The movable core 54 rests under the action of gravity the bottom of the appendix 56 when the coil is not energized. When the electric Circuit of the coil 57 is closed, the core 54 is pulled strongly upwards. To combat the effect of the negative pressure acting in the suction line and which acts on the valve 48 via the pipeline 46 in order to place it on its seat 47 to keep closed, and so as not to have a number of excess turns in the coil 57. to have to arrange, the hole 53 of the core is deep enough so that in the Rest position of the bottom of the core at a certain distance from the head 52 of the valve rod is located. It is therefore exploited the inertia of the core 54 when the same through the magnetic field of the coil 57 is attracted to give a shock to the head 52, represents the lifting of the valve 48 facilitates.
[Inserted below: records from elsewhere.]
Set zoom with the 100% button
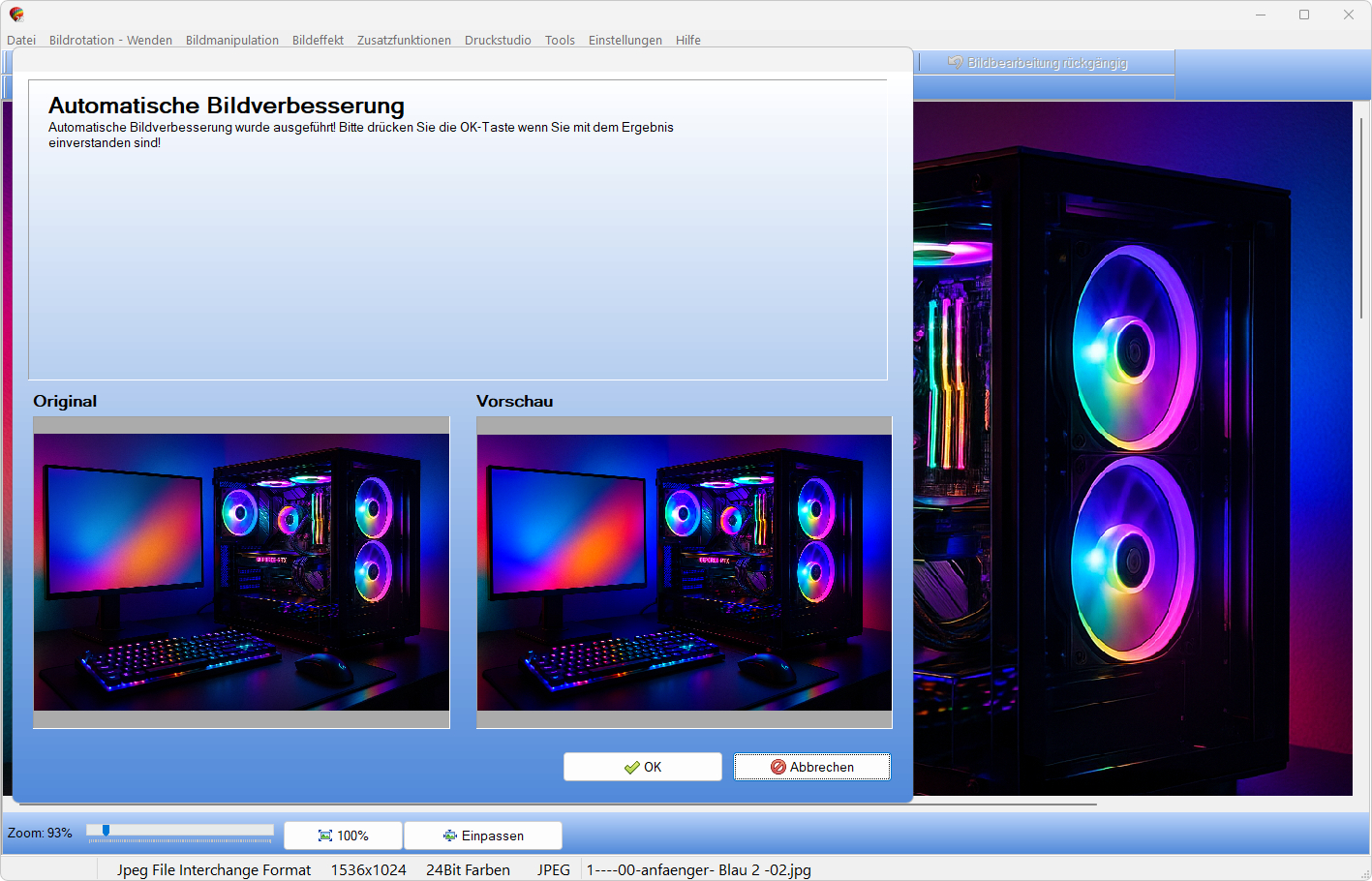 tap(343, 835)
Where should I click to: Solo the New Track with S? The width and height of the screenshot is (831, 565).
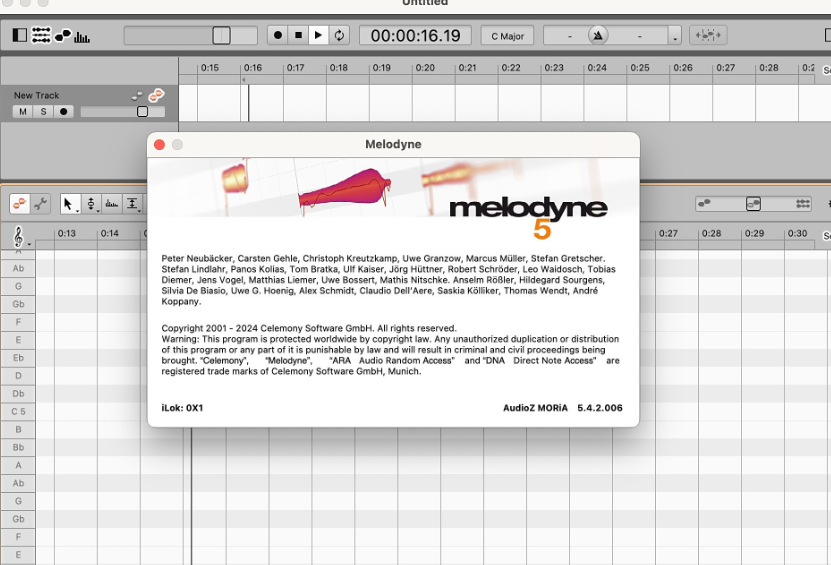pos(43,112)
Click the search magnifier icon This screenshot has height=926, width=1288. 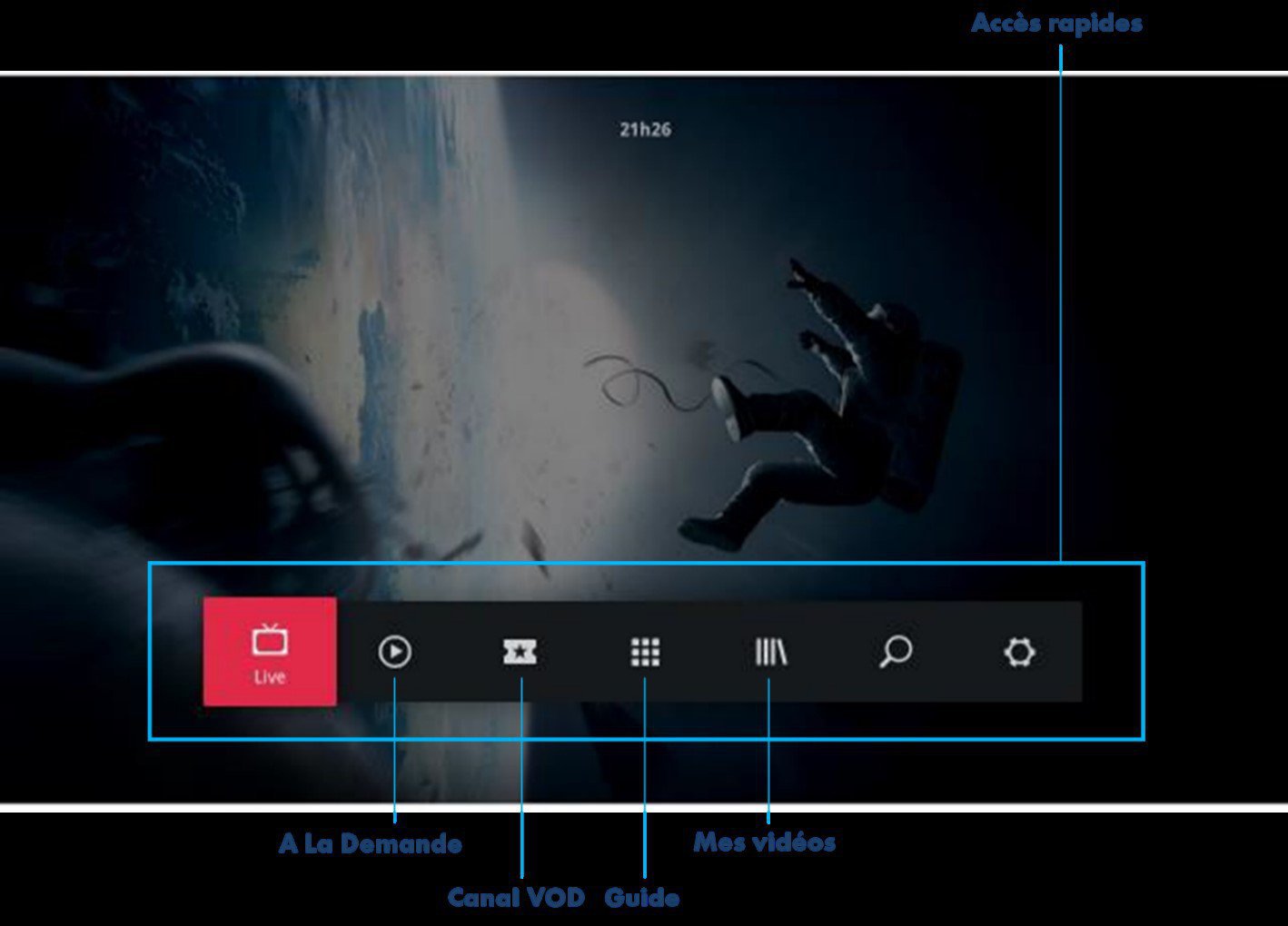[x=896, y=652]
The lifting and lowering movements of the valve are therefore caused by the closing and. The electric current feeding the coil 57 opens.

In the embodiment according to Fig. 3, the one with an automatic Vehicle equipped with a speed change gearbox is such a feed circuit provided for the coil 57 and a regulation of this circuit.

In this figure, the speed change transmission 60 is a Speed controller 61 and one containing the electrical controls of the change gear case Box 62 recognizable. The speed controller 61 and box 62 are at one Vehicle not designed according to the invention directly by a wire 63 connected., Which connects a terminal 64 of the box 62 to ground via the regulator 61, when the vehicle is stopped or below a speed limit moves, which is about 15 km / h, with an ignition switch 65 in the driving position is located. In contrast, according to the invention, in the circuit of the wire, which connects the terminal 64 to the controller 61, the winding 66 of a relay is arranged. This winding consists of strong enough wire to allow it to function normally of the organs of box 62 not to be disturbed.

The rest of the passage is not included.